ACTIVITY » A faithful, complete copy of the entries is the sole expected answer.

Collected data
• • • • •

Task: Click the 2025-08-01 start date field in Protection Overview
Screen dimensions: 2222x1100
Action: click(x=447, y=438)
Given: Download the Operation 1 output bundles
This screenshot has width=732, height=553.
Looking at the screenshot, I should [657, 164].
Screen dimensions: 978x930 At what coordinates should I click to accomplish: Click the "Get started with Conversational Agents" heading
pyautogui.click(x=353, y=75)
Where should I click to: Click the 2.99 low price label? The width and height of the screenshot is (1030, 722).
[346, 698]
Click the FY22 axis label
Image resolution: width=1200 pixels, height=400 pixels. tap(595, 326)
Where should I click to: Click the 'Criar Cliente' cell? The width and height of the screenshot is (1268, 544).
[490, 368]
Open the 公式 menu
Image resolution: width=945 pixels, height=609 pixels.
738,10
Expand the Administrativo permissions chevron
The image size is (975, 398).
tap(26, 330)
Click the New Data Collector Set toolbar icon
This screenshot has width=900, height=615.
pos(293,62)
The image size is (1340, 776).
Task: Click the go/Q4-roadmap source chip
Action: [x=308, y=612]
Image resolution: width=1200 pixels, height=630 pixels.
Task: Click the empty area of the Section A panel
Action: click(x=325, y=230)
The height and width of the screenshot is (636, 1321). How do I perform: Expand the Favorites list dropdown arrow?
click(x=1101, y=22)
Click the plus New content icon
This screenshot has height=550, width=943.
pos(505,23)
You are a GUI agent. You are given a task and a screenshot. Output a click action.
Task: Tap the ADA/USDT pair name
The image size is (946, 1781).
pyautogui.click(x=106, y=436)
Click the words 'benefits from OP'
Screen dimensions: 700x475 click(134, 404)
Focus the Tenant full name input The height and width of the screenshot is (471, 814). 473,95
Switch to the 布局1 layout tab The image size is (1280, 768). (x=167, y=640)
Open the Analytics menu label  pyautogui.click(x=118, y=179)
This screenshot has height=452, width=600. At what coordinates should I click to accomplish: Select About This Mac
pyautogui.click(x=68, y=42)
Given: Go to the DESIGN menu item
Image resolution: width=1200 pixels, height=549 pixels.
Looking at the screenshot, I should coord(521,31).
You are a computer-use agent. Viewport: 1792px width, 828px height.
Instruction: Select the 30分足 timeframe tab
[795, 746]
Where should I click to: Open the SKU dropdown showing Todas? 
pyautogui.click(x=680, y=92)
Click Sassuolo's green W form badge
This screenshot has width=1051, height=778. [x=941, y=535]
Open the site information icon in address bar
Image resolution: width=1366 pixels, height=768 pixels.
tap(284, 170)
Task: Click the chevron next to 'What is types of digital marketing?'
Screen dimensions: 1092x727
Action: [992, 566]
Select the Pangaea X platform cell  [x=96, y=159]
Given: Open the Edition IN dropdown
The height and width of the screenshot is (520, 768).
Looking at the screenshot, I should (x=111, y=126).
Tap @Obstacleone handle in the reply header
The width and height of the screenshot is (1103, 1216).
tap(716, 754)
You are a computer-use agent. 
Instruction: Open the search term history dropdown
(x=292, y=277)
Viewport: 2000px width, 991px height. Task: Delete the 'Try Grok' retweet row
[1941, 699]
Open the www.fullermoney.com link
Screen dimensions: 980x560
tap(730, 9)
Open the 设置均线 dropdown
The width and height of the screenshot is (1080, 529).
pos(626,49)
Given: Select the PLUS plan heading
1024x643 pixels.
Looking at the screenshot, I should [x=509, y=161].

• • • • •

ANSWER FOR THIS EXERCISE »
Task: Click the 2025-08-01 start date field in Protection Overview
Screen dimensions: 2222x1100
Action: click(x=447, y=438)
Given: Download the Operation 1 output bundles
This screenshot has width=732, height=553.
Looking at the screenshot, I should [657, 164].
Screen dimensions: 978x930 At what coordinates should I click to accomplish: Click the "Get started with Conversational Agents" heading
pyautogui.click(x=353, y=75)
Where should I click to: Click the 2.99 low price label? The width and height of the screenshot is (1030, 722).
[346, 698]
Click the FY22 axis label
Image resolution: width=1200 pixels, height=400 pixels. tap(595, 326)
Where should I click to: Click the 'Criar Cliente' cell? The width and height of the screenshot is (1268, 544).
[490, 368]
Open the 公式 menu
Image resolution: width=945 pixels, height=609 pixels.
738,10
Expand the Administrativo permissions chevron
The image size is (975, 398).
tap(26, 330)
Click the New Data Collector Set toolbar icon
This screenshot has width=900, height=615.
pos(293,62)
The image size is (1340, 776).
Task: Click the go/Q4-roadmap source chip
Action: [x=308, y=612]
Image resolution: width=1200 pixels, height=630 pixels.
Task: Click the empty area of the Section A panel
Action: click(x=325, y=230)
The height and width of the screenshot is (636, 1321). How do I perform: Expand the Favorites list dropdown arrow?
click(x=1101, y=22)
Click the plus New content icon
This screenshot has height=550, width=943.
pos(505,23)
You are a GUI agent. You are given a task and a screenshot. Output a click action.
Task: Tap the ADA/USDT pair name
The image size is (946, 1781).
pyautogui.click(x=106, y=436)
Click the words 'benefits from OP'
Screen dimensions: 700x475 click(134, 404)
Focus the Tenant full name input The height and width of the screenshot is (471, 814). 473,95
Switch to the 布局1 layout tab The image size is (1280, 768). (x=167, y=640)
Open the Analytics menu label  pyautogui.click(x=118, y=179)
This screenshot has height=452, width=600. At what coordinates should I click to accomplish: Select About This Mac
pyautogui.click(x=68, y=42)
Given: Go to the DESIGN menu item
Image resolution: width=1200 pixels, height=549 pixels.
Looking at the screenshot, I should coord(521,31).
You are a computer-use agent. Viewport: 1792px width, 828px height.
Instruction: Select the 30分足 timeframe tab
[795, 746]
Where should I click to: Open the SKU dropdown showing Todas? 
pyautogui.click(x=680, y=92)
Click Sassuolo's green W form badge
This screenshot has width=1051, height=778. [x=941, y=535]
Open the site information icon in address bar
Image resolution: width=1366 pixels, height=768 pixels.
tap(284, 170)
Task: Click the chevron next to 'What is types of digital marketing?'
Screen dimensions: 1092x727
Action: [992, 566]
Select the Pangaea X platform cell  [x=96, y=159]
Given: Open the Edition IN dropdown
The height and width of the screenshot is (520, 768).
Looking at the screenshot, I should (x=111, y=126).
Tap @Obstacleone handle in the reply header
The width and height of the screenshot is (1103, 1216).
tap(716, 754)
You are a computer-use agent. 
Instruction: Open the search term history dropdown
(x=292, y=277)
Viewport: 2000px width, 991px height. Task: Delete the 'Try Grok' retweet row
[1941, 699]
Open the www.fullermoney.com link
Screen dimensions: 980x560
tap(730, 9)
Open the 设置均线 dropdown
The width and height of the screenshot is (1080, 529).
pos(626,49)
Given: Select the PLUS plan heading
1024x643 pixels.
Looking at the screenshot, I should [x=509, y=161].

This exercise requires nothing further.